● INSTRUCTIONS TO FOLLOW
Could you transcribe every record below exactly as it stands?

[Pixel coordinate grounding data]

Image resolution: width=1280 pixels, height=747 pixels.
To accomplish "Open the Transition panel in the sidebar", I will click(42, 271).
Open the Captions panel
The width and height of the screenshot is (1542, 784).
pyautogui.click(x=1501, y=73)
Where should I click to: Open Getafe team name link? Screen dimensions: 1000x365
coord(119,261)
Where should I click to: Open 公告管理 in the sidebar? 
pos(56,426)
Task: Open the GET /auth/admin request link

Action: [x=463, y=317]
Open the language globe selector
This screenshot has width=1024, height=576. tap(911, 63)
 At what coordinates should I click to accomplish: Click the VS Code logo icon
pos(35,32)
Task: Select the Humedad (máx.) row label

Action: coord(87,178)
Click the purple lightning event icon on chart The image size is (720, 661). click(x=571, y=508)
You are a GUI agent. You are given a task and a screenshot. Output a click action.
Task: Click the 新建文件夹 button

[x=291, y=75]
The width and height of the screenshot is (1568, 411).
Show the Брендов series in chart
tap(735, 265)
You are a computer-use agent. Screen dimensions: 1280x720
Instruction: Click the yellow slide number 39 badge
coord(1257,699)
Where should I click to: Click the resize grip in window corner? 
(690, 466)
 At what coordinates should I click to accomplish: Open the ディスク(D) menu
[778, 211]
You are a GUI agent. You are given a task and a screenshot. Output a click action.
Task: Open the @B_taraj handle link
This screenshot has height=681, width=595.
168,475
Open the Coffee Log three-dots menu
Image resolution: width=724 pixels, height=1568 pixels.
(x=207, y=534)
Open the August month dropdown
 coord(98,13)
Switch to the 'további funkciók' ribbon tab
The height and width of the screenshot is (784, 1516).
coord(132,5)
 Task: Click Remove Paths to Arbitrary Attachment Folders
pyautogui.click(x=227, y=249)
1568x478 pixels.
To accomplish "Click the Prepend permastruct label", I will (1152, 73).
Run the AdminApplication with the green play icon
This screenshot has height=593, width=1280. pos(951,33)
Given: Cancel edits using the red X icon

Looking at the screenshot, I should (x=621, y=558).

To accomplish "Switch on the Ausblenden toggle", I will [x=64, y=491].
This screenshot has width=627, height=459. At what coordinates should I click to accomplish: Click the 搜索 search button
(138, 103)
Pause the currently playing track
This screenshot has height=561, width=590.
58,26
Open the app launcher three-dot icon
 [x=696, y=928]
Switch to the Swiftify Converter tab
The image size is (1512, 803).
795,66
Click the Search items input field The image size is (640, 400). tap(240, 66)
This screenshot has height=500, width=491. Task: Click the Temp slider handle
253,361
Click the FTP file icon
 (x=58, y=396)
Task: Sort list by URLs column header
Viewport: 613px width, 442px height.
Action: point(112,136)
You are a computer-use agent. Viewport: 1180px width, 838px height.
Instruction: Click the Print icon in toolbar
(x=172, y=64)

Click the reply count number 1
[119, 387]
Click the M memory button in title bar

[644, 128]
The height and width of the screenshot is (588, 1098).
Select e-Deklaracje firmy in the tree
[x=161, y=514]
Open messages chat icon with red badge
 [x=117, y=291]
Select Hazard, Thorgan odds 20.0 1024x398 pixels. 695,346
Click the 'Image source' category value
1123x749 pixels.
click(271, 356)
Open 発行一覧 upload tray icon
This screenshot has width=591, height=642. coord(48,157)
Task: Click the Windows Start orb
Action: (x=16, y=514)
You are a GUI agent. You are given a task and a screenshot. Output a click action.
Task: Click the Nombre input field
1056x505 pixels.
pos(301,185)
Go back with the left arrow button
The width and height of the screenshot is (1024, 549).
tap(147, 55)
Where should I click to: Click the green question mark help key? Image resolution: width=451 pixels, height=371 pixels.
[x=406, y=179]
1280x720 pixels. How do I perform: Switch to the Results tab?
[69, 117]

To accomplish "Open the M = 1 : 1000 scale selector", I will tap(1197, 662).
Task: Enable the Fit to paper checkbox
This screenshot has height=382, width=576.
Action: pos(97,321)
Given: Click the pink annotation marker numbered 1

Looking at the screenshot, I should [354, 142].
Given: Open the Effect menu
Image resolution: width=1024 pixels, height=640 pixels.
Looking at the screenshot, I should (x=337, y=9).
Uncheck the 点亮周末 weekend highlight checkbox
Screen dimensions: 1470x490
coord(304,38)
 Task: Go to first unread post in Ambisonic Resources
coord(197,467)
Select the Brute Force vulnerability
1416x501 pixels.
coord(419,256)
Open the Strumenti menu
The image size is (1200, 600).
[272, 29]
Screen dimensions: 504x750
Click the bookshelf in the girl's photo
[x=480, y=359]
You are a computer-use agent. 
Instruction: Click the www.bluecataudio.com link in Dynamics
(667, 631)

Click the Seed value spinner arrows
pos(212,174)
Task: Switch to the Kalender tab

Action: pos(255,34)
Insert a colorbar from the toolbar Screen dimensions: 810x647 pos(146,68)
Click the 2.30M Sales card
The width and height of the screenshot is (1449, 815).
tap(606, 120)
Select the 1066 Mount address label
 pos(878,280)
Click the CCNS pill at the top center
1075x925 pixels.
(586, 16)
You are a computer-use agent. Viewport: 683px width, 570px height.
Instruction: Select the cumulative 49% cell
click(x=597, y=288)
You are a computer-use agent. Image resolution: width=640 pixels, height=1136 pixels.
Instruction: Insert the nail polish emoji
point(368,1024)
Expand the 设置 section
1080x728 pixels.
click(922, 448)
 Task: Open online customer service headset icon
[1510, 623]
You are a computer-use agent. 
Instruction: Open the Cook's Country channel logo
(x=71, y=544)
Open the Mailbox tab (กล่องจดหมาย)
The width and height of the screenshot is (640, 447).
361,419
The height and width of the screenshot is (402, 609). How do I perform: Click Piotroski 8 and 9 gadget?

● RESULT OF THIS TASK
Image resolution: width=1280 pixels, height=747 pixels.
To accomplish "Open the Transition panel in the sidebar", I will click(42, 271).
Open the Captions panel
The width and height of the screenshot is (1542, 784).
pyautogui.click(x=1501, y=73)
Where should I click to: Open Getafe team name link? Screen dimensions: 1000x365
coord(119,261)
Where should I click to: Open 公告管理 in the sidebar? 
pos(56,426)
Task: Open the GET /auth/admin request link

Action: [x=463, y=317]
Open the language globe selector
This screenshot has width=1024, height=576. tap(911, 63)
 At what coordinates should I click to accomplish: Click the VS Code logo icon
pos(35,32)
Task: Select the Humedad (máx.) row label

Action: coord(87,178)
Click the purple lightning event icon on chart The image size is (720, 661). click(x=571, y=508)
You are a GUI agent. You are given a task and a screenshot. Output a click action.
Task: Click the 新建文件夹 button

[x=291, y=75]
The width and height of the screenshot is (1568, 411).
Show the Брендов series in chart
tap(735, 265)
You are a computer-use agent. Screen dimensions: 1280x720
Instruction: Click the yellow slide number 39 badge
coord(1257,699)
Where should I click to: Click the resize grip in window corner? 
(690, 466)
 At what coordinates should I click to accomplish: Open the ディスク(D) menu
[778, 211]
You are a GUI agent. You are given a task and a screenshot. Output a click action.
Task: Open the @B_taraj handle link
This screenshot has height=681, width=595.
168,475
Open the Coffee Log three-dots menu
Image resolution: width=724 pixels, height=1568 pixels.
(x=207, y=534)
Open the August month dropdown
 coord(98,13)
Switch to the 'további funkciók' ribbon tab
The height and width of the screenshot is (784, 1516).
coord(132,5)
 Task: Click Remove Paths to Arbitrary Attachment Folders
pyautogui.click(x=227, y=249)
1568x478 pixels.
To accomplish "Click the Prepend permastruct label", I will (1152, 73).
Run the AdminApplication with the green play icon
This screenshot has height=593, width=1280. pos(951,33)
Given: Cancel edits using the red X icon

Looking at the screenshot, I should (x=621, y=558).

To accomplish "Switch on the Ausblenden toggle", I will [x=64, y=491].
This screenshot has width=627, height=459. At what coordinates should I click to accomplish: Click the 搜索 search button
(138, 103)
Pause the currently playing track
This screenshot has height=561, width=590.
58,26
Open the app launcher three-dot icon
 [x=696, y=928]
Switch to the Swiftify Converter tab
The image size is (1512, 803).
795,66
Click the Search items input field The image size is (640, 400). tap(240, 66)
This screenshot has height=500, width=491. Task: Click the Temp slider handle
253,361
Click the FTP file icon
 (x=58, y=396)
Task: Sort list by URLs column header
Viewport: 613px width, 442px height.
Action: point(112,136)
You are a computer-use agent. Viewport: 1180px width, 838px height.
Instruction: Click the Print icon in toolbar
(x=172, y=64)

Click the reply count number 1
[119, 387]
Click the M memory button in title bar

[644, 128]
The height and width of the screenshot is (588, 1098).
Select e-Deklaracje firmy in the tree
[x=161, y=514]
Open messages chat icon with red badge
 [x=117, y=291]
Select Hazard, Thorgan odds 20.0 1024x398 pixels. 695,346
Click the 'Image source' category value
1123x749 pixels.
click(271, 356)
Open 発行一覧 upload tray icon
This screenshot has width=591, height=642. coord(48,157)
Task: Click the Windows Start orb
Action: (x=16, y=514)
You are a GUI agent. You are given a task and a screenshot. Output a click action.
Task: Click the Nombre input field
1056x505 pixels.
pos(301,185)
Go back with the left arrow button
The width and height of the screenshot is (1024, 549).
tap(147, 55)
Where should I click to: Click the green question mark help key? Image resolution: width=451 pixels, height=371 pixels.
[x=406, y=179]
1280x720 pixels. How do I perform: Switch to the Results tab?
[69, 117]

To accomplish "Open the M = 1 : 1000 scale selector", I will tap(1197, 662).
Task: Enable the Fit to paper checkbox
This screenshot has height=382, width=576.
Action: pos(97,321)
Given: Click the pink annotation marker numbered 1

Looking at the screenshot, I should [354, 142].
Given: Open the Effect menu
Image resolution: width=1024 pixels, height=640 pixels.
Looking at the screenshot, I should (x=337, y=9).
Uncheck the 点亮周末 weekend highlight checkbox
Screen dimensions: 1470x490
coord(304,38)
 Task: Go to first unread post in Ambisonic Resources
coord(197,467)
Select the Brute Force vulnerability
1416x501 pixels.
coord(419,256)
Open the Strumenti menu
The image size is (1200, 600).
[272, 29]
Screen dimensions: 504x750
Click the bookshelf in the girl's photo
[x=480, y=359]
You are a computer-use agent. 
Instruction: Click the www.bluecataudio.com link in Dynamics
(667, 631)

Click the Seed value spinner arrows
pos(212,174)
Task: Switch to the Kalender tab

Action: pos(255,34)
Insert a colorbar from the toolbar Screen dimensions: 810x647 pos(146,68)
Click the 2.30M Sales card
The width and height of the screenshot is (1449, 815).
tap(606, 120)
Select the 1066 Mount address label
 pos(878,280)
Click the CCNS pill at the top center
1075x925 pixels.
(586, 16)
You are a computer-use agent. Viewport: 683px width, 570px height.
Instruction: Select the cumulative 49% cell
click(x=597, y=288)
You are a computer-use agent. Image resolution: width=640 pixels, height=1136 pixels.
Instruction: Insert the nail polish emoji
point(368,1024)
Expand the 设置 section
1080x728 pixels.
click(922, 448)
 Task: Open online customer service headset icon
[1510, 623]
You are a computer-use agent. 
Instruction: Open the Cook's Country channel logo
(x=71, y=544)
Open the Mailbox tab (กล่องจดหมาย)
The width and height of the screenshot is (640, 447).
361,419
The height and width of the screenshot is (402, 609). How do I perform: Click Piotroski 8 and 9 gadget?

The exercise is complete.